▶ _PASSAGE FOR REVIEW_

Focusing on Double strand breaks (DSBs) in response to which cells activate checkpoint and DNA repair pathways, we aimed at characterizing the spatial and temporal behaviour of damaged chromatin and determining how this affects the maintenance of genome integrity using Saccharomyces cerevisiae as an experimental model. Our specific goals were to 1) Define how nuclear organization influences the detection, processing and subsequent repair of DNA lesions; 2) Develop proteomic and microscopy based genome-wide screens to decipher the molecular pathways leading to the repositioning of damaged chromatin in the nucleus; 3) Combine advanced live microscopy and mathematical simulations to define damaged chromatin dynamics and understand the constraints imposed on DNA repair by chromatin packaging and nuclear compartmentalization.
The position of DSB in the nucleus is regulated and influences repair pathways. We previously demonstrated that DSBs relocate to the nuclear periphery where they contact nuclear pores or the nuclear membrane protein Mps3. We dissected the molecular pathways defining the position of DSB in the nucleus by performing genetic and proteomic screens, testing the functional consequence of nuclear position for checkpoint activation and DNA repair by driving the DSB to specific nuclear landmarks and, defining the dynamics of DNA damages in different repair contexts.

▶ _INFORMATION GIVEN_
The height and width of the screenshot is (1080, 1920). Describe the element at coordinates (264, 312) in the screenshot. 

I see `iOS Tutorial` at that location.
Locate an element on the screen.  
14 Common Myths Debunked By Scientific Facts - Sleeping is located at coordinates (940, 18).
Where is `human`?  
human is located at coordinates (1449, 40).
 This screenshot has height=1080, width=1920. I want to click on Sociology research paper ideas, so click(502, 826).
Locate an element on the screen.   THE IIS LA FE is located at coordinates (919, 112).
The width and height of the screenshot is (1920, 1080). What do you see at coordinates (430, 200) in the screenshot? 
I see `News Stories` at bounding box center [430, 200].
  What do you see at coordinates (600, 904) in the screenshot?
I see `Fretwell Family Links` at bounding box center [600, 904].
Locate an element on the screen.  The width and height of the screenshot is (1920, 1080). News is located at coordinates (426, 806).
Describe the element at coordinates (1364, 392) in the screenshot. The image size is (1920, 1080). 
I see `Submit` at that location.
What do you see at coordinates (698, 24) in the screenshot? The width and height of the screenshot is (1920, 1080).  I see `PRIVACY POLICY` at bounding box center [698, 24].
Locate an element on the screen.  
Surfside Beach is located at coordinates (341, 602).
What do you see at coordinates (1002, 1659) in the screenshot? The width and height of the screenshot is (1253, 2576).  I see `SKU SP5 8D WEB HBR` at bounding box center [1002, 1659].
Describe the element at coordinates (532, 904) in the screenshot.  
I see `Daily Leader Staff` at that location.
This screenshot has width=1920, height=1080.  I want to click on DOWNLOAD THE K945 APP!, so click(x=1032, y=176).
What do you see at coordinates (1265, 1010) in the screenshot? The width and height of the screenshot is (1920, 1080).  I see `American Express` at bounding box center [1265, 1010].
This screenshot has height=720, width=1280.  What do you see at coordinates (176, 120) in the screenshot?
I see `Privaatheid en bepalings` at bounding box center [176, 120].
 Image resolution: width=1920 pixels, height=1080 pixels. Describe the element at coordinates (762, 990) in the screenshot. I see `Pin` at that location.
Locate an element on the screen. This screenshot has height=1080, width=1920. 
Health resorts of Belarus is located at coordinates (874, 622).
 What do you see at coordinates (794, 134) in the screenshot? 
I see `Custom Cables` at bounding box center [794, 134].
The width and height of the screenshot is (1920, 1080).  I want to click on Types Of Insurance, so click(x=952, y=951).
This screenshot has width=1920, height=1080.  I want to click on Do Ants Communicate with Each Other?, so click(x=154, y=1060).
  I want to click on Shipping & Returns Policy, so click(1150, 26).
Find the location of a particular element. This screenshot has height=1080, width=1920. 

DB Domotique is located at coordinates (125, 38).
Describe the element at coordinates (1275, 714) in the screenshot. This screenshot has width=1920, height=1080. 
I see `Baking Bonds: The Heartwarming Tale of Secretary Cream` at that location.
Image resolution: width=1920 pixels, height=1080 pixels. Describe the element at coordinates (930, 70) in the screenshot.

▶ _PROMPT 1_
According to the passage on double strand breaks, why did the researchers drive breaks to specific nuclear landmarks? Answer in one to three sentences.
▶ _PROMPT 2_
Echo the passage on double strand breaks word for word, starting with "Focusing on Double" and going on through "and nuclear compartmentalization.".
Answer from the text alone, with no outside knowledge.

▶ _FINAL ANSWER 1_
They did it to test the functional consequence of a break's position in the nucleus for checkpoint activation and DNA repair.

▶ _FINAL ANSWER 2_
Focusing on Double strand breaks (DSBs) in response to which cells activate checkpoint and DNA repair pathways, we aimed at characterizing the spatial and temporal behaviour of damaged chromatin and determining how this affects the maintenance of genome integrity using Saccharomyces cerevisiae as an experimental model. Our specific goals were to 1) Define how nuclear organization influences the detection, processing and subsequent repair of DNA lesions; 2) Develop proteomic and microscopy based genome-wide screens to decipher the molecular pathways leading to the repositioning of damaged chromatin in the nucleus; 3) Combine advanced live microscopy and mathematical simulations to define damaged chromatin dynamics and understand the constraints imposed on DNA repair by chromatin packaging and nuclear compartmentalization.